Publié le 8 novembre 2023 17h50. Malgré les sanctions internationales, la Hongrie continue de dépendre fortement des importations d’énergie russe, une situation que Budapest justifie par l’absence d’alternatives immédiates, tandis que l’Ukraine appelle à un embargo européen complet sur le pétrole russe.
- Le Premier ministre hongrois Viktor Orbán aurait obtenu de l’ancien président américain Donald Trump l’autorisation de poursuivre ses achats d’énergie à la Russie pour une année supplémentaire.
- L’Ukraine, en conflit avec la Russie, critique vivement cette dépendance hongroise et a même attaqué des infrastructures pétrolières russes liées à l’oléoduc Druzhba, principal canal d’approvisionnement de la Hongrie.
- L’OTAN, face aux menaces nucléaires de Moscou, entend renforcer sa propre dissuasion nucléaire.
La Hongrie maintient son approvisionnement énergétique en Russie, une situation qui suscite des tensions au sein de l’Union européenne et avec l’Ukraine. Budapest bénéficie d’une dérogation lui permettant d’importer du pétrole russe via des oléoducs, une infrastructure héritée de l’époque communiste. Le gouvernement hongrois n’a, selon les critiques, pas entrepris de diversifier suffisamment ses sources d’énergie pour réduire sa dépendance à Moscou.
Selon des informations non confirmées officiellement par le gouvernement hongrois, Viktor Orbán aurait reçu l’assurance de Donald Trump, lors d’une récente visite aux États-Unis, de pouvoir continuer à importer de l’énergie russe pendant un an supplémentaire. Orbán a lui-même évoqué une “réglementation spéciale” pour son pays, soulignant l’absence d’alternatives à court terme. Cette situation intervient alors que les États-Unis ont renforcé leurs sanctions contre les entreprises énergétiques russes en octobre, ouvrant la voie à d’éventuelles sanctions secondaires contre les acheteurs.

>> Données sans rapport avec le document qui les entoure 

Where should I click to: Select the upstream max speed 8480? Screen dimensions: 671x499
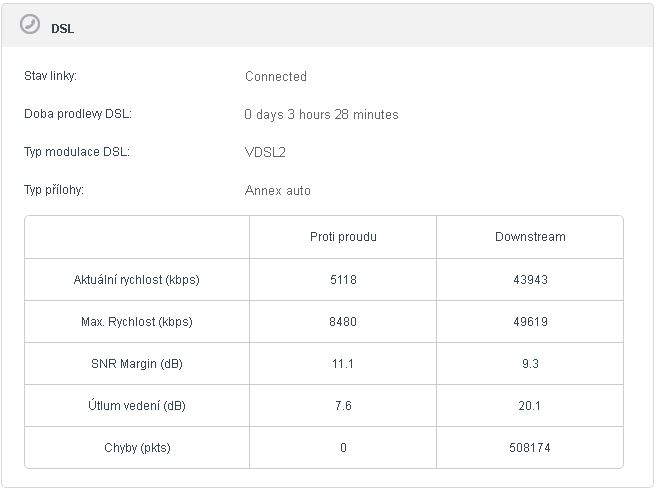pyautogui.click(x=343, y=322)
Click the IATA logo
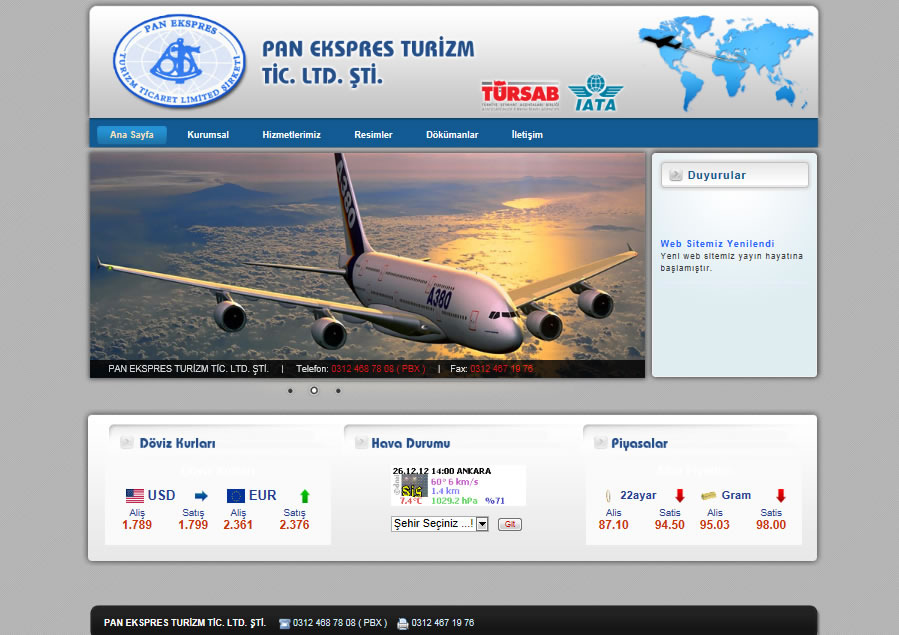Screen dimensions: 899x635 coord(594,93)
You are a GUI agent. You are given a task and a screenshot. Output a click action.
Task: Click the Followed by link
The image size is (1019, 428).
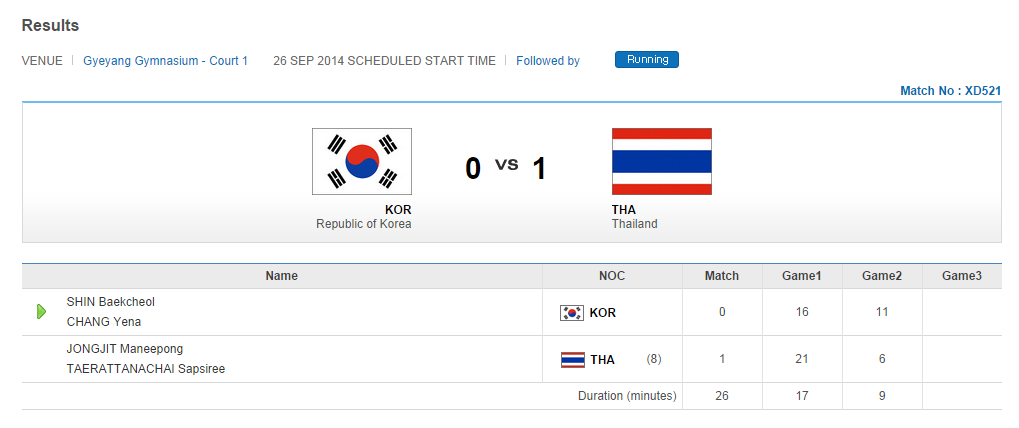coord(547,61)

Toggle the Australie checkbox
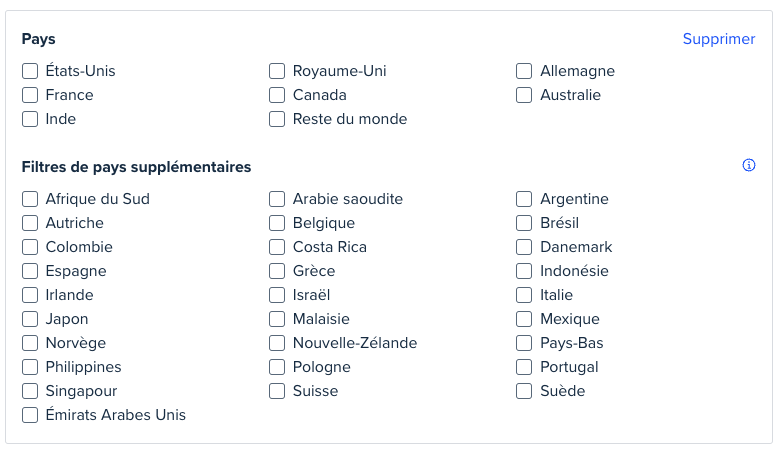(524, 95)
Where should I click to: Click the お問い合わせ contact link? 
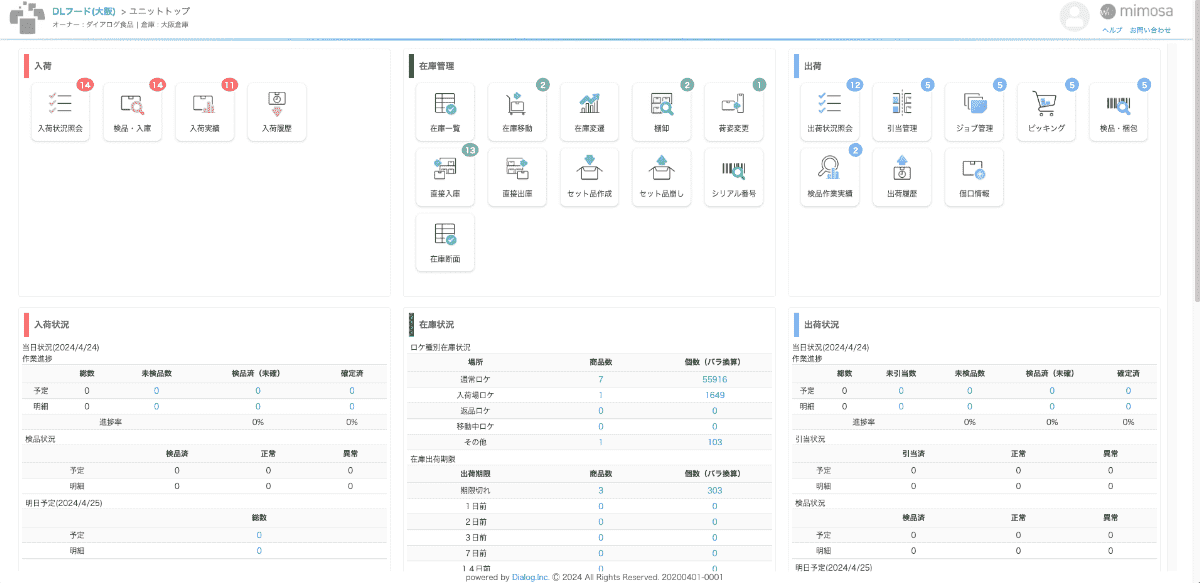click(x=1150, y=31)
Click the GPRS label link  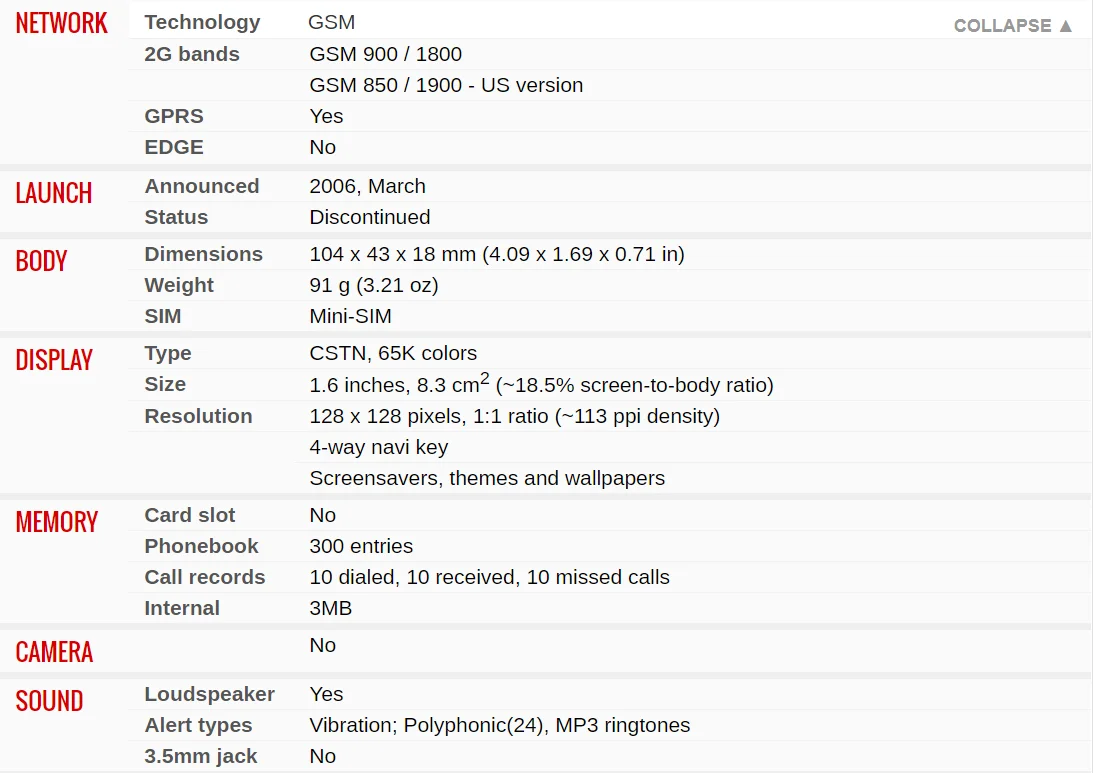(x=174, y=116)
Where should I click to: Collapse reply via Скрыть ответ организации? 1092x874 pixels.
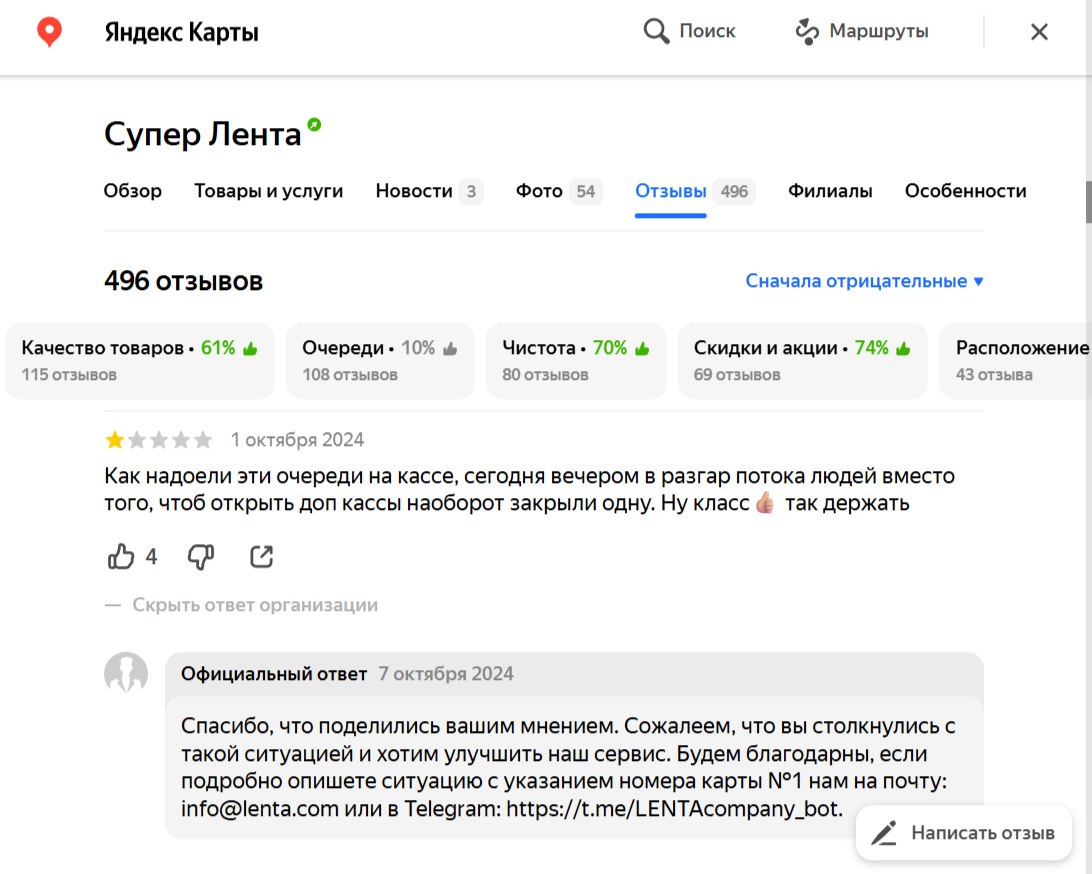[x=255, y=605]
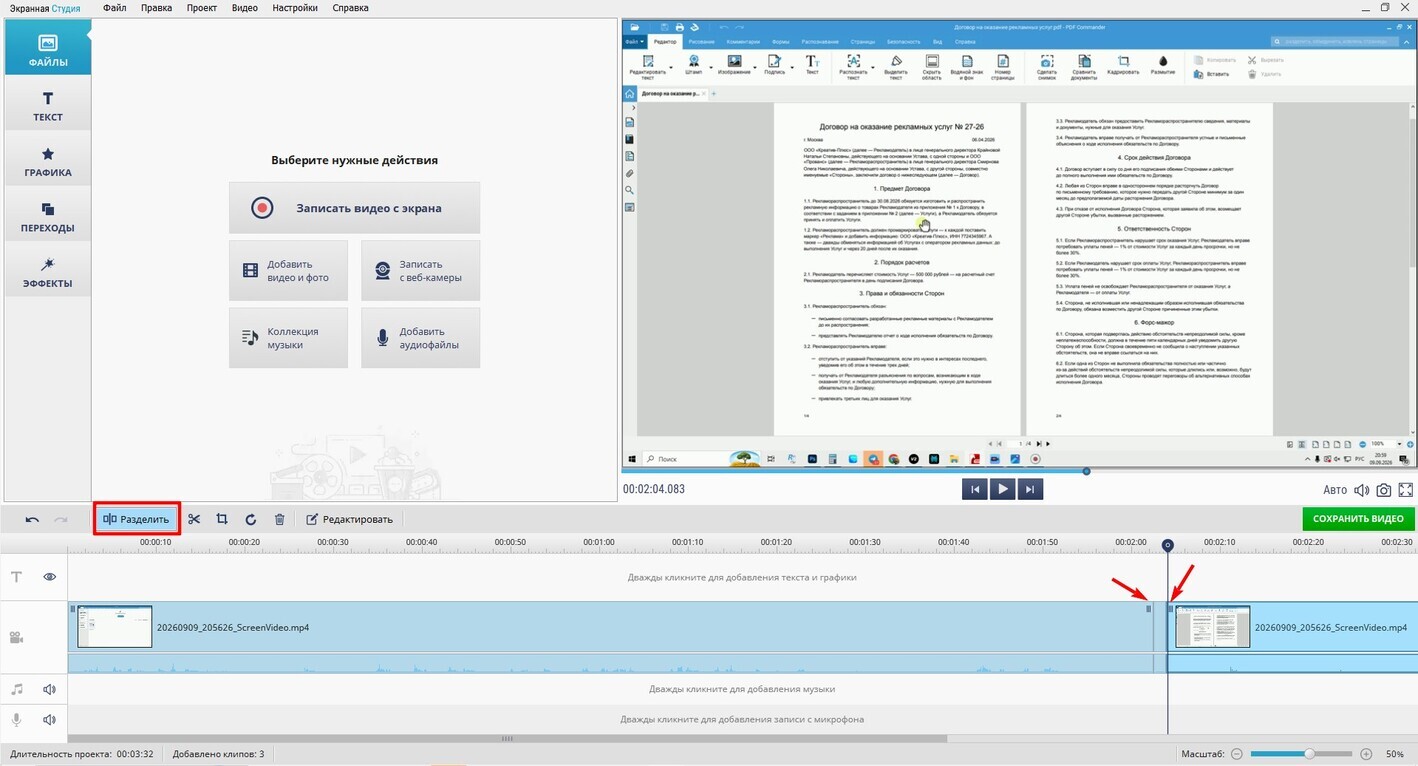Click the scissors cut icon in timeline toolbar
1418x766 pixels.
click(x=194, y=519)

L’Ukraine, qui subit l’invasion russe, est particulièrement critique à l’égard de cette situation. Le président Volodymyr Zelensky a appelé à un arrêt complet des importations de pétrole russe en Europe, affirmant sur la plateforme Telegram :
« Il faut trouver une solution pour qu’il n’y ait plus de pétrole russe en Europe. »
Volodymyr Zelensky, président ukrainien
L’Ukraine ne permettra pas à la Russie de continuer à vendre son pétrole sur le continent.
La Hongrie importe la majeure partie de son pétrole via l’oléoduc Druzhba, qui traverse l’Ukraine. Cette situation rend les relations entre Kyiv et Budapest particulièrement tendues. L’Ukraine a d’ailleurs revendiqué plusieurs attaques contre ce même oléoduc sur le territoire russe.
Parallèlement à ces tensions, l’OTAN renforce sa posture face à la Russie. Le secrétaire général de l’organisation, Mark Rutte, a déclaré qu’elle souhaitait mettre davantage l’accent sur ses capacités nucléaires, notamment à des fins de dissuasion.
« Lorsque la Russie utilise une rhétorique nucléaire dangereuse et imprudente, nos populations doivent savoir qu’il n’y a pas lieu de paniquer car l’OTAN dispose d’une forte dissuasion nucléaire pour maintenir la paix. La dissuasion nucléaire de l’OTAN est la garantie ultime de notre sécurité. »
Mark Rutte, secrétaire général de l’OTAN
Cette annonce intervient alors que le Kremlin, sous la direction de Vladimir Poutine, a régulièrement mis en avant le potentiel des armes nucléaires pour dissuader l’Occident de soutenir davantage l’Ukraine. La Russie a d’ailleurs mené des exercices militaires impliquant ses forces nucléaires en parallèle d’un exercice similaire organisé par l’OTAN.